Musk’s Twitter Is a Threat to Partisan Politics

Elon Musk has become something of a grenade in a punchbowl since his Twitter takeover in late October, frustrating progressive naysayers and exciting those who have called for an equal playing field in the Twittersphere. Now, Musk has suggested that Apple briefly threatened to remove the bird site from its app store, which raises longstanding questions about Big Tech’s active involvement in censoring and limiting the availability of important information for potential voters.
 
We can speculate all day long about Apple’s specific reasoning for wanting to remove Twitter, but it seems clear that the smartphone juggernaut wishes to mitigate the influence of a platform that may pose a threat to its own interests. The question is what it is about Musk’s Twitter that poses such a serious threat to a company such as Apple. 
 
Twitter is not the only social media platform to take issue with the smartphone company.
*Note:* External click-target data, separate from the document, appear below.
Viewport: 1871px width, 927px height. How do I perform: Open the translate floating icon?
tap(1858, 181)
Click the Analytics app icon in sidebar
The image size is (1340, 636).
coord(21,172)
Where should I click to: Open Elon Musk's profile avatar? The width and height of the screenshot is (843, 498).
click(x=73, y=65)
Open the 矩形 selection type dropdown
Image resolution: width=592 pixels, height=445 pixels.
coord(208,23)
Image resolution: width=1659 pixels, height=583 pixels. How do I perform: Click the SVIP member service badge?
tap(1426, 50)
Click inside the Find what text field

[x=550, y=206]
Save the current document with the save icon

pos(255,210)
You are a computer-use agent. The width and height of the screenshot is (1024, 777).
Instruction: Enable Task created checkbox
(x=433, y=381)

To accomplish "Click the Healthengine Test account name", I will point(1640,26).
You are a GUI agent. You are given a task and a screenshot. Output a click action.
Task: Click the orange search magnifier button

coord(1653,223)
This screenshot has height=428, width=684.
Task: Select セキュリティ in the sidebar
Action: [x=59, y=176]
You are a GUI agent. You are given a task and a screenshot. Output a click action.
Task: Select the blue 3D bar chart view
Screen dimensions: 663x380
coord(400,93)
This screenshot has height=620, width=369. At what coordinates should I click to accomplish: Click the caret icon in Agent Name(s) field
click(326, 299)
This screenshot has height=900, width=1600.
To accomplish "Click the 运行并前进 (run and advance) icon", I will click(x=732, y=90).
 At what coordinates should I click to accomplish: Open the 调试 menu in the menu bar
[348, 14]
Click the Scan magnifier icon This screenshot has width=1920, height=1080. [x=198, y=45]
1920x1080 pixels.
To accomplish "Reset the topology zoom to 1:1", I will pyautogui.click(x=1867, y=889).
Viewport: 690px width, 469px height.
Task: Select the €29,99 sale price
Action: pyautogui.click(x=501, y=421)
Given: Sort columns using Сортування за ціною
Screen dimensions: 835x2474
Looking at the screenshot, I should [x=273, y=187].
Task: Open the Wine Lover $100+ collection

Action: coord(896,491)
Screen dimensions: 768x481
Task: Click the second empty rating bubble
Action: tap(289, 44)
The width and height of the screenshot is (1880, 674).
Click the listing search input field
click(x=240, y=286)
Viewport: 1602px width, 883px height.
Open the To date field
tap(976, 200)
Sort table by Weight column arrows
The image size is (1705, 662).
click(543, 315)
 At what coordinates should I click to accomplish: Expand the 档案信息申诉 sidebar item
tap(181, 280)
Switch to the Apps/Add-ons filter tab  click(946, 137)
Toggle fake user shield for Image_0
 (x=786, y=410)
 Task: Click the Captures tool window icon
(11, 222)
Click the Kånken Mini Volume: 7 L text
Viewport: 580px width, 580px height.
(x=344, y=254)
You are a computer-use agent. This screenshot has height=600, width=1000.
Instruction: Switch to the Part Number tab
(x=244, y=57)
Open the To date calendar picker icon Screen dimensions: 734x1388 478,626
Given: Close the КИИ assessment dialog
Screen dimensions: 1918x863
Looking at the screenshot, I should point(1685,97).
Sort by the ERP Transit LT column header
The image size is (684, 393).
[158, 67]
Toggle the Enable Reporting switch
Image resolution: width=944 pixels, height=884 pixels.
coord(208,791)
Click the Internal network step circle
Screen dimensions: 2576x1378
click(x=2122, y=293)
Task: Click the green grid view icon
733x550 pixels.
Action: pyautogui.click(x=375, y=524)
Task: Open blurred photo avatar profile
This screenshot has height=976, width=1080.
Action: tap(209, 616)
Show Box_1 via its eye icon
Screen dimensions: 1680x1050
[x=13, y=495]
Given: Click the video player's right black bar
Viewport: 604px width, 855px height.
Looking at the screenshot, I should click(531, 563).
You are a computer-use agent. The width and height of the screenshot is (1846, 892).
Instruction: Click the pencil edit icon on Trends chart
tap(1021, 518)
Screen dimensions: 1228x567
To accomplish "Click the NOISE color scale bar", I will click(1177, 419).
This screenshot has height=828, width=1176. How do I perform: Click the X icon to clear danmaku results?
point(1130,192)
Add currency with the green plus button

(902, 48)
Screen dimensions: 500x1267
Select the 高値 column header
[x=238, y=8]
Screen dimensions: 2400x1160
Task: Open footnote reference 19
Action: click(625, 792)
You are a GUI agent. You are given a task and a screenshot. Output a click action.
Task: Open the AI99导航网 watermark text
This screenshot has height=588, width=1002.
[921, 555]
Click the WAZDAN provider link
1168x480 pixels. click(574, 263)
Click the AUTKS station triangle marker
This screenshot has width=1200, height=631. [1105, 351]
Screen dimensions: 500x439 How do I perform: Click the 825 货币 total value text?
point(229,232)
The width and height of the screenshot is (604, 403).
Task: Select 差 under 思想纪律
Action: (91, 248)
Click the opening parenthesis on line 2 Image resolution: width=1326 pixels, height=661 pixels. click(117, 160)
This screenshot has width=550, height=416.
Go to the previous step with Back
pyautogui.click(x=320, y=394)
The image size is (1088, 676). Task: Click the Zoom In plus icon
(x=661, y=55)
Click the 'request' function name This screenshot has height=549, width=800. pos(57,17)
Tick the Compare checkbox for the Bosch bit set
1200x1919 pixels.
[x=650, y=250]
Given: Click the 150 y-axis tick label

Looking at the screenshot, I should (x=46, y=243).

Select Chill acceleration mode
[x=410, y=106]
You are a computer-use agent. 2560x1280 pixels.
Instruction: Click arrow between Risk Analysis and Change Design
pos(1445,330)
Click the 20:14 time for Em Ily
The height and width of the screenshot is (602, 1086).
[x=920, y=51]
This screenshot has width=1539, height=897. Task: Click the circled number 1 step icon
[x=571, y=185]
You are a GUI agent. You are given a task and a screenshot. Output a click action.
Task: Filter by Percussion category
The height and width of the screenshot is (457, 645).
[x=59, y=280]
When Apple subtly updated its App Store to make mandatory that developers use “in-app purchase” – and as a consequence give Apple 30 percent on “sales of ‘boosts’” for posts in a social media app – it drew the ire of Facebook CEO Mark Zuckerberg, who said that Apple’s recent policy changes have a “stranglehold as a gatekeeper on what gets on phones.” These comments are cohesive with Musk’s own feelings about Apple’s new update, which he characterized as “having a 30% tax on the Internet.” Consequently, this is hurting business for social media platforms. It has to make one wonder why Apple feels that this is the best business strategy.
 
It almost certainly has to do with political leveraging. 
 
There is no question that international politics is greatly affected by social media, especially Twitter, as it has been well-documented that governments’ calls to remove journalism tends to rise around voting time. Reuters reported in mid-2021 that “Twitter said verified accounts of 199 journalists and news outlets on its platform faced 361 legal demands from governments to remove content in the second half of 2020, up 26% from the first half of the year.”
 
On top of this alarming reality, a study conducted earlier this year suggested that pre-Musk Twitter did, in fact, remove Republican accounts at a higher rate than Democrat accounts. It is easy to see how this might adversely affect public discourse. This study, as it happens, was completed just two weeks after Musk took to Twitter, tweeting: “I’m worried about de facto bias in 'the Twitter algorithm' having a major effect on public discourse. How do we know what’s really happening?”
 
It turned out that Musk was onto something.
 
Whatever your opinion is about Musk, it cannot be denied that he struck to the heart of the issue: Big Tech’s interference with free speech. It’s simple logic that making one side of an argument more readily available than another is antithetical to democratic discourse. Ideas, in whatever form they may present themselves, must be hashed out and ultimately decided upon by the members of the society in which they are presented. The short-circuiting of this process by Big Tech is fundamentally in violation of the right to express one’s thoughts.
 
The bottom line is that social media has an immense influence on politics. This is why Parler – initially sold as a free speech alternative to Twitter – was crushed beneath the boot of D.C. Democrats, which prompted Apple and Google to remove the platform from its app stores. There has been a growing intolerance of opposing views on the part of Democrats, which makes Musk’s takeover of Twitter that much more compelling. Critics of Musk suggest that he’s simply a right-winger advocating for right-wing policies, but what is really happening is that he is attempting to even the playing field, which was severely skewed leading up to Musk’s purchase of the platform.
 
Democrats have now drummed up their own alternative to Twitter: Mastodon. However, it’s been a rocky start for a social media platform that markets itself as “decentralized social media.” It was reported that Mastodon had security issues it was trying to resolve, but more importantly, its users haven’t really been impressed with the clunkiness of the new platform.
 
However, the most telling part about Twitter naysayers is that they will complain and demean Twitter…on Twitter. This not only shows that they continue to value Musk’s new toy, but that they understand how much power and impact Twitter really has in the real world. Many of us have had a Twitter account for over a decade. The Twittersphere acts as a kind of town square, where we exchange thoughts and ideas. It seems clear that this is not going to change over frustrated progressives who want the platform to remain in its previous iteration, where mostly Republican accounts were permanently suspended for saying the wrong things in a so-called free speech zone.